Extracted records
○ ○ ○ ○

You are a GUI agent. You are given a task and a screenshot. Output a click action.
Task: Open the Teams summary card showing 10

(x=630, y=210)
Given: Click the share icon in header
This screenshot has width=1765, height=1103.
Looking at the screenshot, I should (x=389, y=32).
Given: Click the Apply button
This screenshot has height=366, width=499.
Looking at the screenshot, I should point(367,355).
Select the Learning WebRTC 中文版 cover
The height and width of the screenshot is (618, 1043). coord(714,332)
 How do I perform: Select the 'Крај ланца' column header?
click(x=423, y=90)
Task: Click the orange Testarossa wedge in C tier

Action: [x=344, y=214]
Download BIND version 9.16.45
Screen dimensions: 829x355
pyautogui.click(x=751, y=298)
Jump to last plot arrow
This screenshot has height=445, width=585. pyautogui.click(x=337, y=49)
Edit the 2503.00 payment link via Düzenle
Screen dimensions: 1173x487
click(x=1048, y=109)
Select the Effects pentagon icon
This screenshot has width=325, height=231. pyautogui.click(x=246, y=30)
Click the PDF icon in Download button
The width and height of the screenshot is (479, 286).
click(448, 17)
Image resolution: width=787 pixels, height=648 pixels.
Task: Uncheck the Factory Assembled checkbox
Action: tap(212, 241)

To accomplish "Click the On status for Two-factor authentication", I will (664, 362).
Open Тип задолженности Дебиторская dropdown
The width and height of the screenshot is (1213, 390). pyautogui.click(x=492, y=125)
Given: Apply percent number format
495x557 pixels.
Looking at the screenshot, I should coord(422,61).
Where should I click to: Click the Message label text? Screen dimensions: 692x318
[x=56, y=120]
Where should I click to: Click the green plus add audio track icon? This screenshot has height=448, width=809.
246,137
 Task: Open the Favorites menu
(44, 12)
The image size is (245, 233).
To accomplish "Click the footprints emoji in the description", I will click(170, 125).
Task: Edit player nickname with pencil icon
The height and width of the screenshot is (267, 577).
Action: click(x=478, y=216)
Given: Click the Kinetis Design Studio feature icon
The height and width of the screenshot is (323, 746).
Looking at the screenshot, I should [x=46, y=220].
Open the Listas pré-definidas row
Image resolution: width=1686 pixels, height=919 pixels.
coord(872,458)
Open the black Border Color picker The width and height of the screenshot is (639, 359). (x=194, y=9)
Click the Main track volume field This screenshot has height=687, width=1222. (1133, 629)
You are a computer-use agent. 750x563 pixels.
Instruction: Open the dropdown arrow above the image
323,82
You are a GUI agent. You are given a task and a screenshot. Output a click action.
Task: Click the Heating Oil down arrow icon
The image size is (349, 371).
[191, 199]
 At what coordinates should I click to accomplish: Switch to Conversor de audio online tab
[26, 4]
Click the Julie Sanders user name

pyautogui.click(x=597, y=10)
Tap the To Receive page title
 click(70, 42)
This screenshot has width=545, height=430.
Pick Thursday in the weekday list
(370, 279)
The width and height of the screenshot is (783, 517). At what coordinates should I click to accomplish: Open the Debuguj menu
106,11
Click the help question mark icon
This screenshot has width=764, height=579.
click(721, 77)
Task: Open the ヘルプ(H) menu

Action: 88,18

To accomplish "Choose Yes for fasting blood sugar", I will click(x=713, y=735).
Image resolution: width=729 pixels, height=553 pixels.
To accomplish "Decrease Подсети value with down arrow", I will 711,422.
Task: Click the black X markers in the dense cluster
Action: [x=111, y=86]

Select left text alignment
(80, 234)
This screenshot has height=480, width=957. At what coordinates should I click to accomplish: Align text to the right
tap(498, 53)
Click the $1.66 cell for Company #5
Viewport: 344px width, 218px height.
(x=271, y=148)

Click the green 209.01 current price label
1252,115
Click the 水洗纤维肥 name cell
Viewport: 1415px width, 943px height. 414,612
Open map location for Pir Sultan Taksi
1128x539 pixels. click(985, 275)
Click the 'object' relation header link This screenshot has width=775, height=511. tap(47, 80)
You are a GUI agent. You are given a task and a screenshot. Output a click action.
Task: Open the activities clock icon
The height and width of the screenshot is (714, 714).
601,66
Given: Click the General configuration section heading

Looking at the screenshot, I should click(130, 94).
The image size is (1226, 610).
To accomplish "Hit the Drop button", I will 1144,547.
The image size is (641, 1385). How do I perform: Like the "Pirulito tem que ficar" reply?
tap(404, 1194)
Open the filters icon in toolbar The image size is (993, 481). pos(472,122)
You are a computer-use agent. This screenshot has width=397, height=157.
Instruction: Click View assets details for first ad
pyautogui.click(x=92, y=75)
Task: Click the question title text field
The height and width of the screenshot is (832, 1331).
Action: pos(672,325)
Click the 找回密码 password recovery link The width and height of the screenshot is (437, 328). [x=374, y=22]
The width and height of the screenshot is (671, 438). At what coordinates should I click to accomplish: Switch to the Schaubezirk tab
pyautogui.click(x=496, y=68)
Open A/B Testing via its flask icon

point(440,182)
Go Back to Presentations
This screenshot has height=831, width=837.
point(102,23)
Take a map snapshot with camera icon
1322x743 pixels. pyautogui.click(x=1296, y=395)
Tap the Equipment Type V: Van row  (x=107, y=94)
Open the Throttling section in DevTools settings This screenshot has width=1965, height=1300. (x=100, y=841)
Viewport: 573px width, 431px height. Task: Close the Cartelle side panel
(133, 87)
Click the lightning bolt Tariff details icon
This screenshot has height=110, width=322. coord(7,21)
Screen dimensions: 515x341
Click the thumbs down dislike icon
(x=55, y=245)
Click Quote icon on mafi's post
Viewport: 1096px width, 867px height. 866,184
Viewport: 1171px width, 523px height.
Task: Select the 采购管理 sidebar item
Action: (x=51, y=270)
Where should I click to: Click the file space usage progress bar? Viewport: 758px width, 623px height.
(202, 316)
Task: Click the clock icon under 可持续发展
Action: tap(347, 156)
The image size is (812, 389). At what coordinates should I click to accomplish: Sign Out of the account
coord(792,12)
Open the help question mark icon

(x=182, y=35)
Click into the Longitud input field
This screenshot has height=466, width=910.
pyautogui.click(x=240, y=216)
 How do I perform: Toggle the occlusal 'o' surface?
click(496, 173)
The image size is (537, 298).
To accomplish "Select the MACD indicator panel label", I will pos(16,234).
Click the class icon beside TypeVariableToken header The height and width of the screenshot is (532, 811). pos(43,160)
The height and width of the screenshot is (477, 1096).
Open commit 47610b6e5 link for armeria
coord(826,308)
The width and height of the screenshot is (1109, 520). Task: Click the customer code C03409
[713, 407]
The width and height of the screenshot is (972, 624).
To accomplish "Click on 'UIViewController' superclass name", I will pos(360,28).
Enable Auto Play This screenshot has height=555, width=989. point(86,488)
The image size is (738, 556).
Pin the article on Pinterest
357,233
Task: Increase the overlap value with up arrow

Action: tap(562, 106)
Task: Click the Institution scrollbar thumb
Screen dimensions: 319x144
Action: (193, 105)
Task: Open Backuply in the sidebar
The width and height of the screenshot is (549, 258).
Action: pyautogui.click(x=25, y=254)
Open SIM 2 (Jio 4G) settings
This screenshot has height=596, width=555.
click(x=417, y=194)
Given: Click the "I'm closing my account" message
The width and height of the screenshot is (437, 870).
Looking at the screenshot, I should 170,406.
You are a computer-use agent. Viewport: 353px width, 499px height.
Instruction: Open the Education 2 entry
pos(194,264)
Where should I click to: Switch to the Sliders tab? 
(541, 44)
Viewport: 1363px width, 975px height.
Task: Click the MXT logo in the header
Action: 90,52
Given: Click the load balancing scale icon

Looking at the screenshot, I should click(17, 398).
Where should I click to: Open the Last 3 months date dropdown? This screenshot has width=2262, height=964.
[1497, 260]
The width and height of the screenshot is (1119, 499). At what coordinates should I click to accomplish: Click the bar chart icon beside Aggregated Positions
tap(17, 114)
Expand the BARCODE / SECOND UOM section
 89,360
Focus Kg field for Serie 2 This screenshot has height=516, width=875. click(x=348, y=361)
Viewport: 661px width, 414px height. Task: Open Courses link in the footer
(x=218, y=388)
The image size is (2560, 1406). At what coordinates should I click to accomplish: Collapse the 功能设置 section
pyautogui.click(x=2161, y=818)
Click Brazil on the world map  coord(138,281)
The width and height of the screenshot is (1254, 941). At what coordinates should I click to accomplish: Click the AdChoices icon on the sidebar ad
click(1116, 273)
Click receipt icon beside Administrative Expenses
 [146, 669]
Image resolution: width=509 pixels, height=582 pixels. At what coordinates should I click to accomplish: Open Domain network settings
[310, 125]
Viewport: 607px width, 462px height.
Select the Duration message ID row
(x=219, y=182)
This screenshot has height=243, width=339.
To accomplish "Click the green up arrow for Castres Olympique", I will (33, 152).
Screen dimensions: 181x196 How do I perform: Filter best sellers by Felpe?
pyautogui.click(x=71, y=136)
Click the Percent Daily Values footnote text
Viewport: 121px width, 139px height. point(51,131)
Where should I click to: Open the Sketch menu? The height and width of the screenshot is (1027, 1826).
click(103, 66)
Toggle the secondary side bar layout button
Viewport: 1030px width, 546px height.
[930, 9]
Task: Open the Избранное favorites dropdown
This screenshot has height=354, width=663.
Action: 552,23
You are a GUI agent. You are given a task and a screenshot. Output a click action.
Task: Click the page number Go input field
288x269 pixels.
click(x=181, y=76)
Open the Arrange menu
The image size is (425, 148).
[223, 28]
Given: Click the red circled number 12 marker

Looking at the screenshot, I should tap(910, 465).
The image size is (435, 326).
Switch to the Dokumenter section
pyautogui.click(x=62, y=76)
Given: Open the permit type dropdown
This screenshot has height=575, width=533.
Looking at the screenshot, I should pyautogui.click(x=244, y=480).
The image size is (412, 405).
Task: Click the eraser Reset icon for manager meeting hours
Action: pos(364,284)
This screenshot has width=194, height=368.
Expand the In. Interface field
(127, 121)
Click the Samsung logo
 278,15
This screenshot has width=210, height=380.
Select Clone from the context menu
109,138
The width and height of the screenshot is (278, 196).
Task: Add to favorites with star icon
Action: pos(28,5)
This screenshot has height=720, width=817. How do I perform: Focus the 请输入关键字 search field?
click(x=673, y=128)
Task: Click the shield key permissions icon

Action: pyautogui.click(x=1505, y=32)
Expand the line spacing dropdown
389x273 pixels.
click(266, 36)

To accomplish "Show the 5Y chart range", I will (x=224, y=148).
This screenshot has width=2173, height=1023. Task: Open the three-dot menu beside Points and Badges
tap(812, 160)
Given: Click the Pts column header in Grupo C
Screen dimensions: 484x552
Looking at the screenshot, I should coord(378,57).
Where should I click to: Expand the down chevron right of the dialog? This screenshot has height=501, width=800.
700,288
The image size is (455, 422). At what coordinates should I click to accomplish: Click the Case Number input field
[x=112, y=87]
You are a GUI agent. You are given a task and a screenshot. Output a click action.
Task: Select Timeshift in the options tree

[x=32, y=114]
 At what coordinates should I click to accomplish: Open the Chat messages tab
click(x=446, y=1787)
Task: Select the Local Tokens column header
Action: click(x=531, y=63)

○ ○ ○ ○

• _Task_
Can you return the entries verbatim, starting at the line that contains "Where should I click to: Click the green" and ending after the line that contains "will click(170, 125)."?

• _Exercise output_
Where should I click to: Click the green plus add audio track icon? This screenshot has height=448, width=809.
246,137
 Task: Open the Favorites menu
(44, 12)
The image size is (245, 233).
To accomplish "Click the footprints emoji in the description", I will click(170, 125).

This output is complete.